Wrocław musi zapłacić Solorzowi 18 mln zł za "dziurę"

Dodano:   /  Zmieniono: 
Stadion we Wrocławiu podczas budowy, 2012 r. (fot. stadionwroclaw.pl)
18 mln zł - tyle będzie musiał zapłacić Wrocław byłemu dzierżawcy za tzw. "dziurę" przy stadionie. Dzierżawca wycofał się z planów budowy galerii w tym miejscu, ponieważ nie dostał kredytu. - Teraz rozpocznie się procedura wypłacania 18 mln zł. Na szczęście radni zabezpieczyli tę kwotę w budżecie - uspokajają urzędnicy.
30 listopada mija termin spłaty byłego dzierżawcy terenu przy Stadionie Wrocław. - Inwestycja się nie udała, ale w tej chwili trwają rozmowy z inwestorem na temat zagospodarowania tego terenu. Nie będzie tam raczej centrum handlowego, ale szczegółów zdradzić nie mogę. Po zakończeniu rozmów w 2015 roku powiemy, co powstanie przy stadionie. Wtedy też kwota 18 mln zł zostanie zwrócona do miejskiej kasy, bo dostaniemy pieniądze za nieruchomość, gdy ta będzie już zagospodarowana przez nowego inwestora - tłumaczył Arkadiusz Filipowski, rzecznik urzędu Miejskiego we Wrocławiu.
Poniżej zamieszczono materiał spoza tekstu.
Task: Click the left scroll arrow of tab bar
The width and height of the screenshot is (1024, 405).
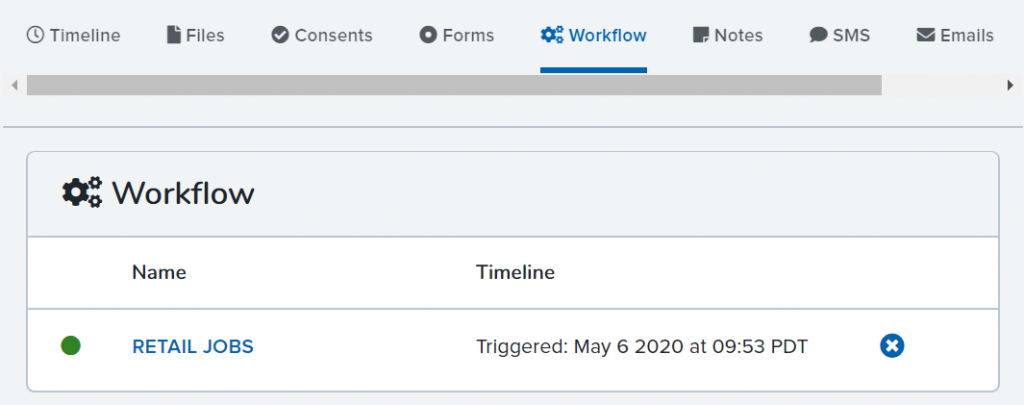Action: (14, 85)
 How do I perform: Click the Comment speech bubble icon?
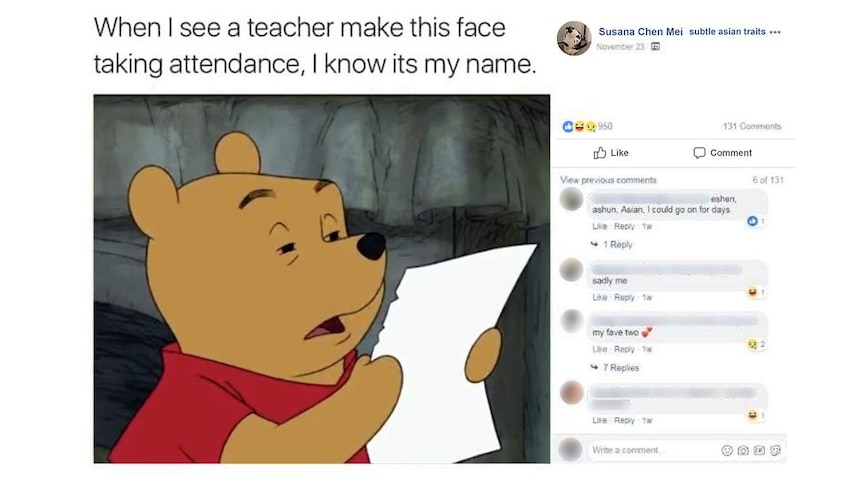[x=699, y=153]
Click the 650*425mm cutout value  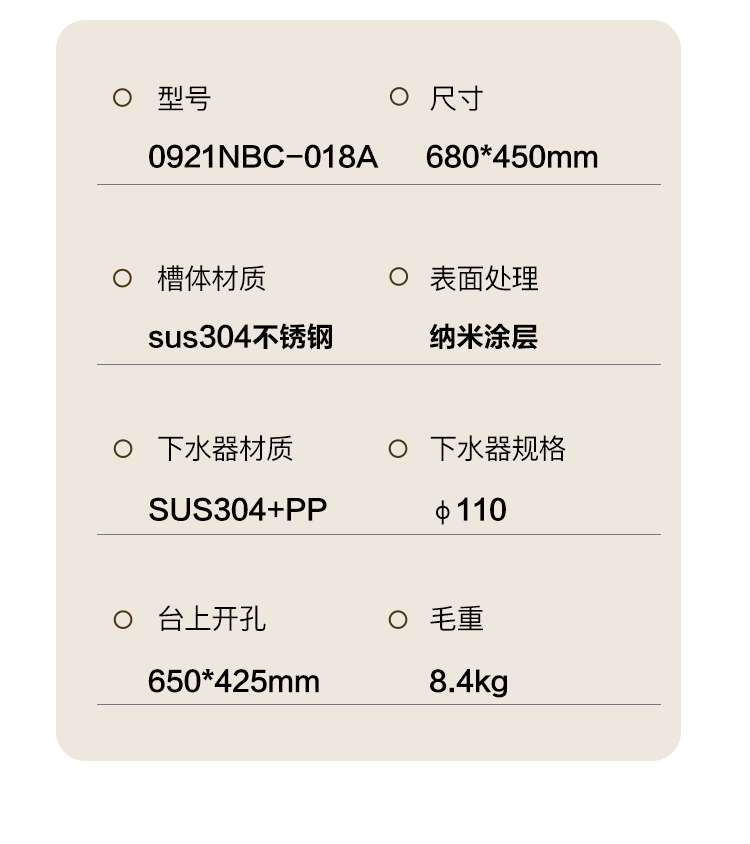tap(234, 681)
Te 18 mln złotych, miasto musi zapłacić Zygmuntowi Solorzowi za koszty jakie poniósł, gdy zamierzał wybudować obok stadionu galerię handlową. Kwota ta została ustalona przez rzeczoznawców, którzy wyliczyli koszty jakie poniosła spółka Solorza. - Odjęli jednak koszty, jakie miasto Wrocław włożyło w działkę po zabezpieczeniu terenu, gdy inwestor się wycofał - dodaje Filipowski.

Jednak z planów budowy centrum handlowego nic nie wyszło, ponieważ inwestor nie otrzymał pożyczki na budowę. Przy stadionie powstał wykop pod fundamenty, gdy nagle zerwano porozumienie. Dopiero po Euro 2012 zakryto "dziurę" wielką reklamą.

Jak na razie Wrocław nie znalazł nowego inwestora - nawet po tym, jak miasto zmniejszyło cenę działki z 85 mln zł na 50 mln zł.